Die Mutter fand ihren Verstand und ihre Stimme wieder. »Bist du sicher, dass deine kleine blanca -Mitbewohnerin in South Beach nicht zufällig Nestor Camacho heißt?«
Die Tochter: »Haahhh HHHH !« — so laut und in derart hohem Koloratursopran, dass die Mutter zusammenfuhr. »Da kann ich ja nur lachen! Nestor ist ein guter, gehorsamer, kleiner Junge aus Hialeah. Warum rufst du nicht seine Mutter an, vielleicht will sie ja mitlachen? Aber du kannst die Sache doch gleich hier regeln. Warum holst du nicht deine Kokosnussperlen raus und streust sie unserm alten Lazzy-Boy vor die Füße? Der führt dich nicht in die Irre!« Sie stieß ihren Arm und Zeigefinger wie einen Speer in Richtung der Lazarusstatue.

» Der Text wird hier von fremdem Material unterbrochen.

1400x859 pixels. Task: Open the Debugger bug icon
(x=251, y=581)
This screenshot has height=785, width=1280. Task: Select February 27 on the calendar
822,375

Estrellita war wieder sprachlos. Auf ihrem Gesicht wurde etwas sichtbar, das über die Grenzen eines Mutter-Tochter-Kampfes hinausging. Es war schwarzer Zorn. Estrellita hatte ihn schon gespürt, als Magdalena Anspielungen auf die Santería machte. Es war eine indirekte Art, sie als ignorante, gesellschaftlich zurückgebliebene guajira hinzustellen. Sie kannte das. Aber nun wurde Magdalena unverhohlen blasphemisch. Sie wagte es, den heiligen Lazarus »Lazzy-Boy« zu nennen. Genüsslich verhöhnte sie die Macht des Glaubens zur Weissagung, die im Ausstreuen von Kokosnussperlen zum Ausdruck kam. Sie machte ihren Glauben und damit ihr Leben lächerlich.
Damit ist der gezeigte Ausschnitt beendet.